Datquest Predicts: Semiconductor firms must adapt or die

The semiconductor industry may be coming out of the doldrums but the bad times are not over yet and for some players it's a case of adapt or die, experts agree.

Speaking at Dataquest's Predicts '99 conference in Paris this week, leading chip analyst Joe D'Elia predicted a growth in the worldwide semiconductor industry of 12.6 percent in 1999. This growth will reach a peak in 2002, but another down cycle could begin as early as 2003.

According to D'Elia the troubled DRAM market -- which shrank by 26 percent in 1998 -- will begin an upturn after a "volatile first half" this year and the market will remain positive for the next two to three years.

However D'Elia predicts a sea change in the way semiconductor businesses are run. "In the next three to four years it will be difficult for those companies in the bottom half of the top ten to build fabs by themselves," he said. The alternative will be to outsource to foundries or to search for partners, according to D'Elia.

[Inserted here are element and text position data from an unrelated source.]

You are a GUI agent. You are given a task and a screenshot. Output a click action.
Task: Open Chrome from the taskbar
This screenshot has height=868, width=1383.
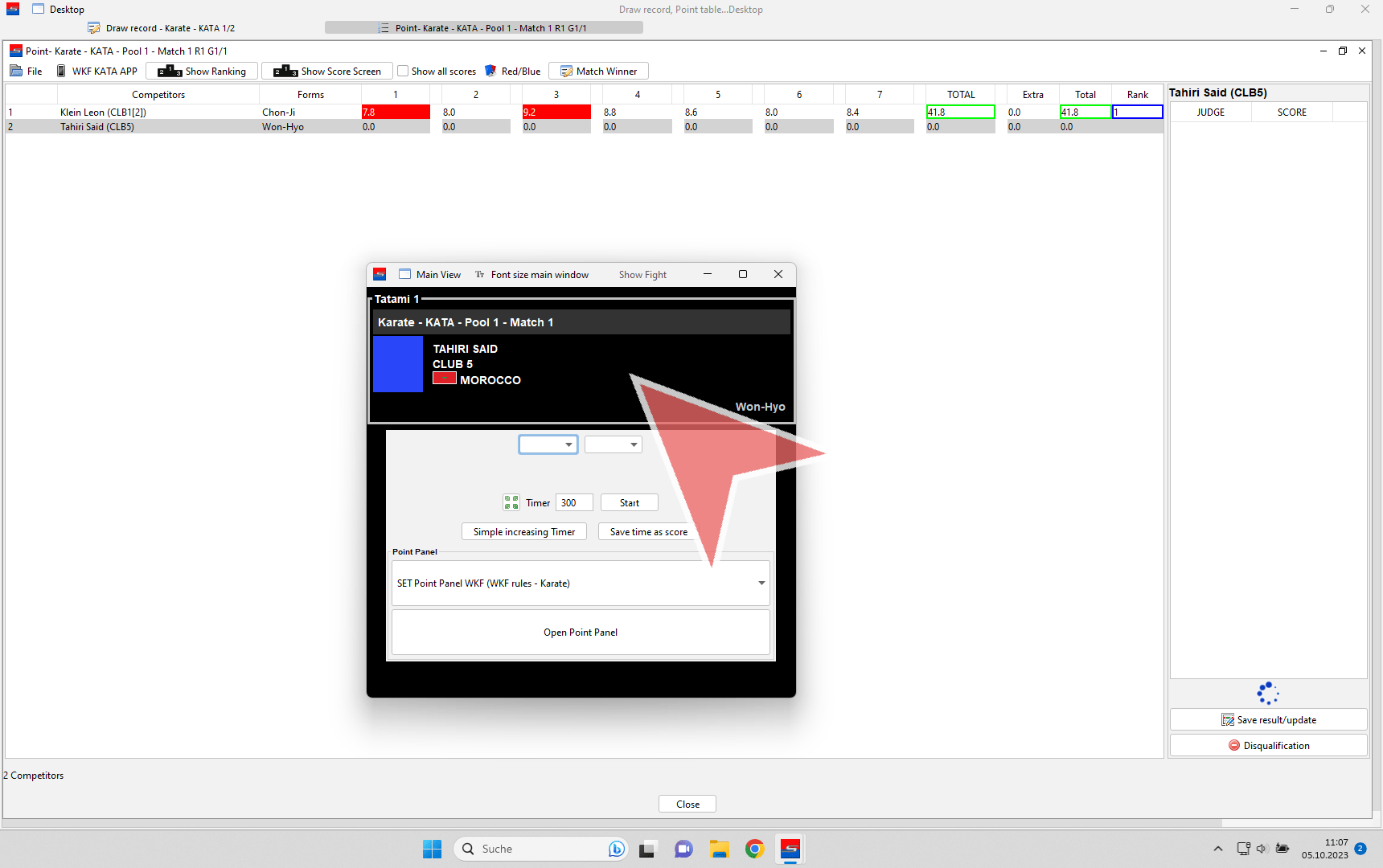tap(754, 849)
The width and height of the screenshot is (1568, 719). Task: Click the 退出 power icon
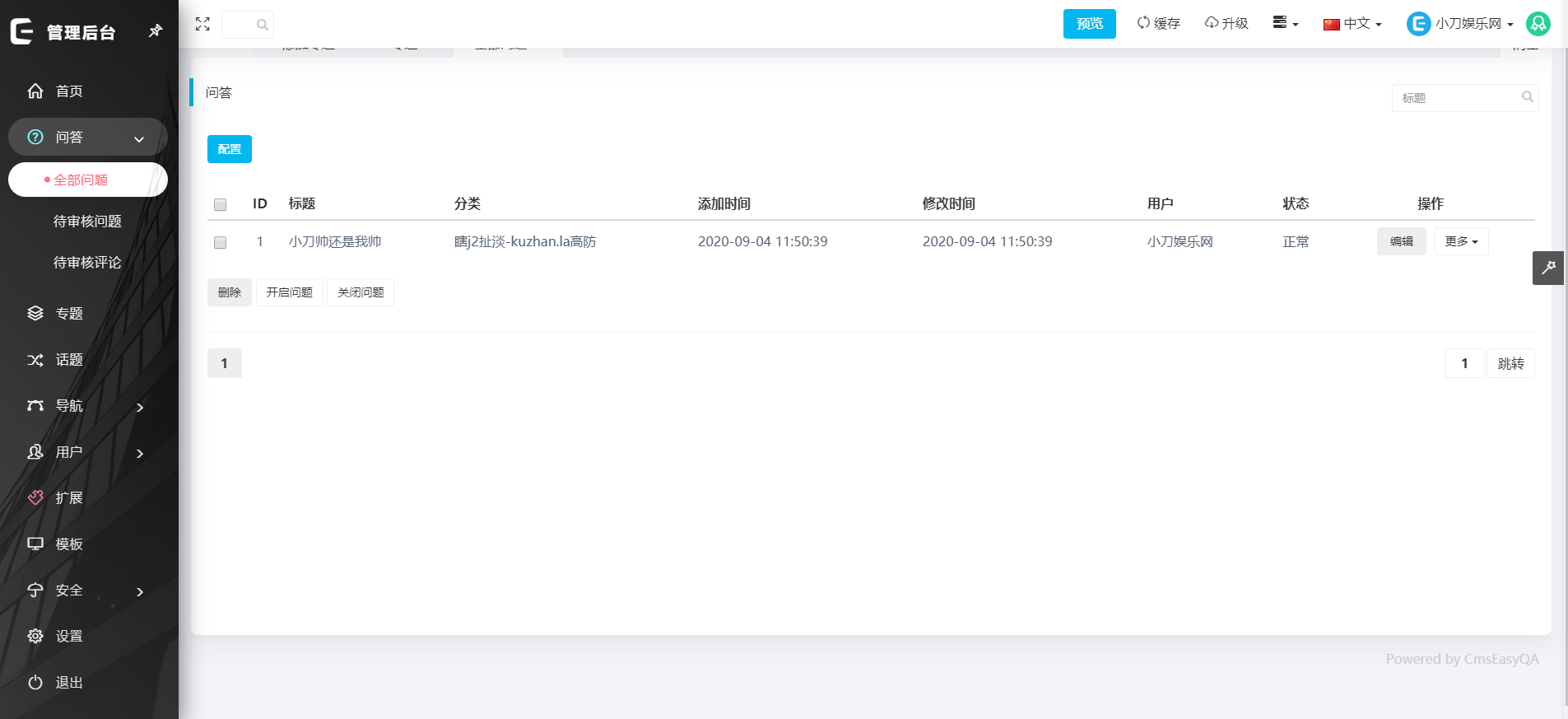click(x=35, y=682)
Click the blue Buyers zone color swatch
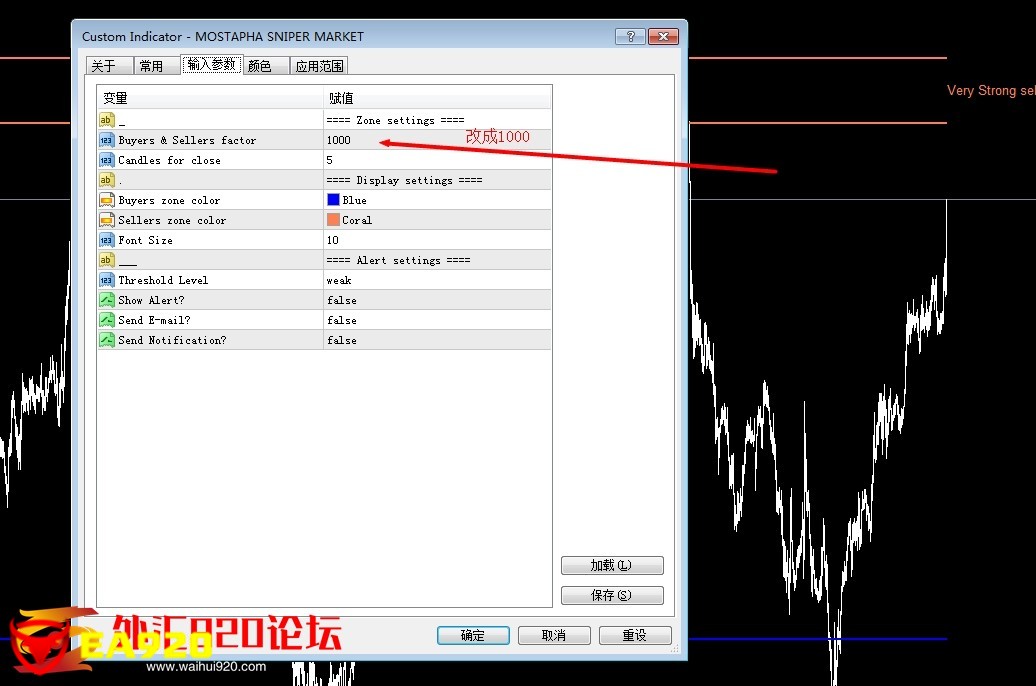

Stuart McIntosh, CEO of Philips semiconductor business agrees that chip firms will have to be consolidated. "In the coming decade there will be less than a handful of giants," he predicts. "In the lower tiers some players will disappear," he adds.

Although experts are predicting European semiconductors will do well out of the emerging wireless communications market, vice president of new technologies at mobile phone giant Nokia sounded a note of caution. "We find we spend a lot of time asking Europeans to do it our way, while in the US they just say 'what do you want'."